SECURITIES AND EXCHANGE COMMISSION

Washington, D.C. 20549

FORM 8-K

CURRENT REPORT

Pursuant to Section 13 or 15(d) of the Securities Exchange Act of 1934

Date of Report (date of earliest event reported):  January 28, 2013

SCHOOL SPECIALTY, INC.

(Exact name of registrant as specified in its charter)

           Wisconsin              

    000-24385    

      39-0971239      

(State or other jurisdiction

of incorporation)

(Commission

File Number)

(IRS Employer

Identification No.)


W6316 Design Drive

        Greenville, Wisconsin  54942        

(Address of principal executive offices, including zip code)

Registrant’s telephone number, including area code:  (920) 734-5712

Check the appropriate box below if the Form 8-K filing is intended to simultaneously satisfy the filing obligation of the registrant under any of the following provisions:

¨

Written communications pursuant to Rule 425 under the Securities Act (17 CFR 230.425)


¨

Soliciting material pursuant to Rule 14a-12 under the Exchange Act (17 CFR 240.14a-12)


¨

Pre-commencement communications pursuant to Rule 14d-2(b) under the Exchange Act (17 CFR 240.14d-2(b))


¨

Pre-commencement communications pursuant to Rule 13e-4(c) under the Exchange Act (17 CFR 240.13e-4(c))






Item 1.01.

Entry into a Material Definitive Agreement.

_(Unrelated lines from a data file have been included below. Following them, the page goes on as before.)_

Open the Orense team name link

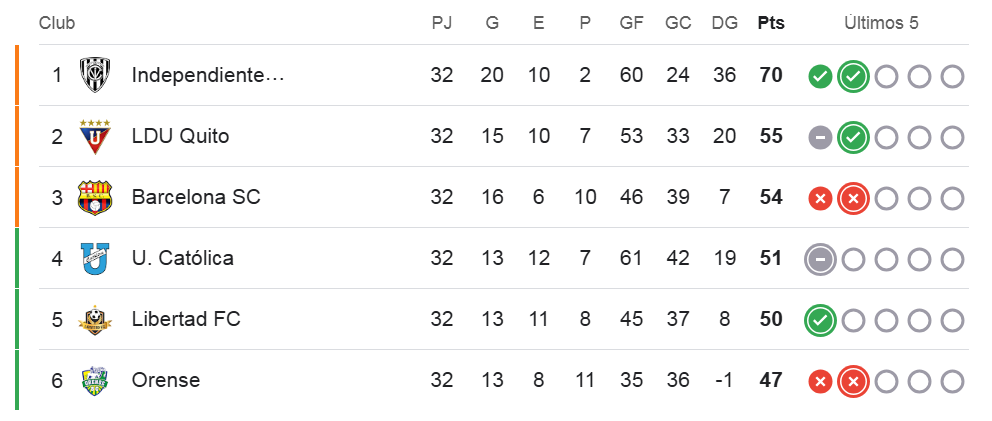[x=166, y=380]
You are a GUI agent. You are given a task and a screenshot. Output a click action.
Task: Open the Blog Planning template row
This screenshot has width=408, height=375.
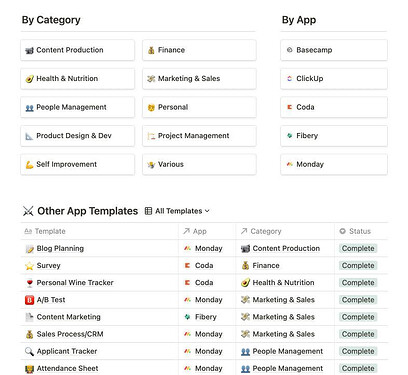[204, 248]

On January 28, 2013, School Specialty, Inc. (the “Company”) and certain of its wholly-owned subsidiaries (collectively with the Company, the “Debtors”) filed voluntary petitions (the “Chapter 11 Cases”) in the United States Bankruptcy Court for the District of Delaware (the “Bankruptcy Court”) seeking relief under the provisions of Chapter 11 of the United States Bankruptcy Code (the “Bankruptcy Code”).  

The Debtors continue to operate their businesses in the ordinary course as “debtors-in-possession” under the jurisdiction of the Bankruptcy Court in accordance with the applicable provisions of the Bankruptcy Code and the orders of the Bankruptcy Court.

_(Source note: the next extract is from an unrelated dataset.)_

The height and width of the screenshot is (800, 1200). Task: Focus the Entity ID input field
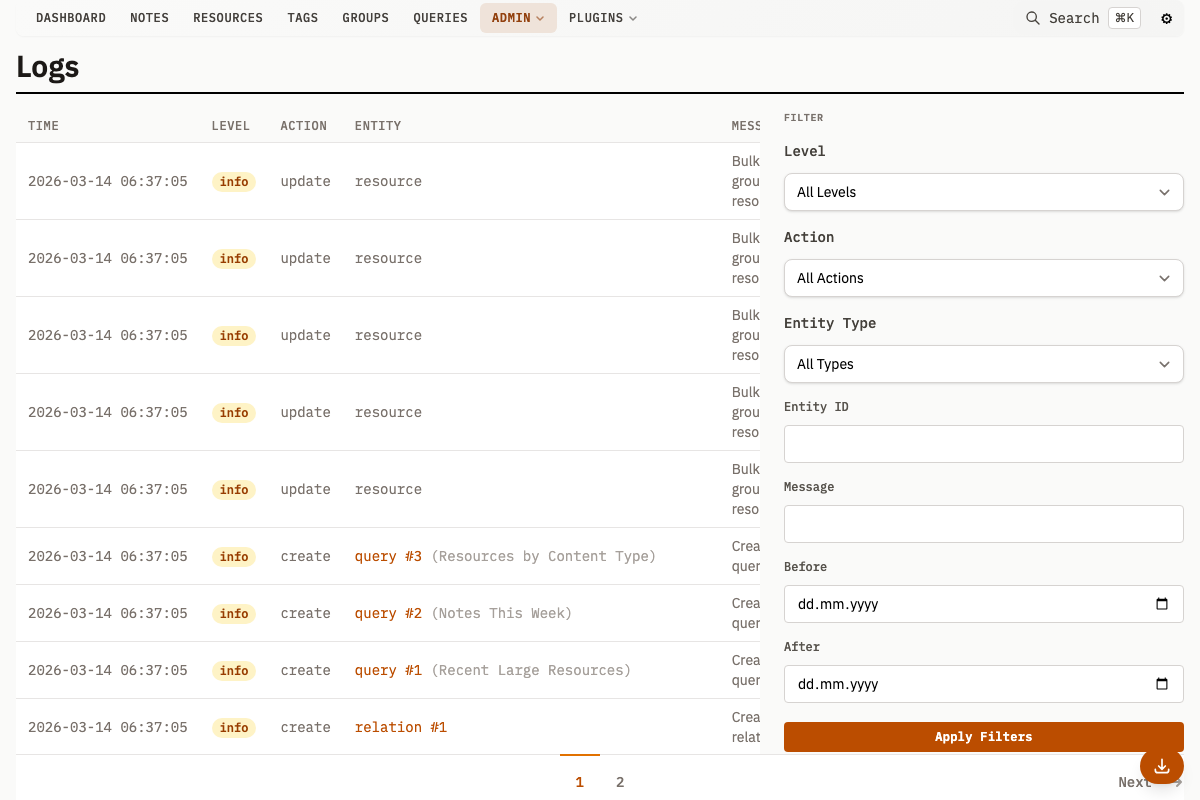(983, 444)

In connection with filing the Chapter 11 Petitions, the Debtors filed motions seeking Bankruptcy Court approval of the following documents:


(A)

a Senior Secured Super Priority Debtor-in-Possession Credit Agreement (the “Bayside Credit Agreement”) by and among the Company, certain of its subsidiaries, Bayside Finance, LLC (“Bayside”) (as Administrative Agent and Collateral Agent), and the lenders party to the Bayside Credit Agreement (the “Bayside Lenders”);

(B)

a Debtor-in-Possession Credit Agreement (the “Asset-Based Credit Agreement”) by and among Wells Fargo Capital Finance, LLC (as Administrative Agent, Co-Collateral Agent, Co-Lead Arranger and Joint Book Runner) and GE Capital Markets, Inc. (as Co-Collateral Agent, Co-Lead Arranger and Joint Book Runner and Syndication Agent), General Electric Capital Corporation (as Syndication Agent), and the lenders that are party to the Asset-Based Credit Agreement (the “Asset-Based Lenders”) and the Company and certain of its subsidiaries; and

(C)

an Asset Purchase Agreement, dated as of January 28, 2013 by and among the Company, certain of its subsidiaries and Bayside School Specialty, LLC, a Delaware limited liability company and affiliate of Bayside (the “Asset Purchase Agreement”).


Bayside Credit Agreement


The Bayside Credit Agreement provides for a senior secured, super-priority revolving credit facility of up to $50 million (the “Bayside Facility”), with an initial borrowing upon closing of $15 million, and subsequent anticipated borrowings in later weeks based on certain availability limitations.  In addition, upon entry of the final order of the Bankruptcy Court, all unpaid amounts in respect of loans under the Credit Agreement dated as of May 22, 2012, by and among the Company, certain subsidiaries of the Company, Bayside (as Administrative Agent and Collateral Agent), and the lenders under that agreement (the “Prepetition Term Loan Agreement”), including the Early Payment Fee (as defined in the Prepetition Term Loan Agreement), which is payable as a result of the acceleration of the Prepetition Term Loan Agreement, plus accrued and unpaid interest through that date, and any additional unpaid fees, costs and expenses, will be refinanced and converted into term loans under the Bayside Credit Agreement.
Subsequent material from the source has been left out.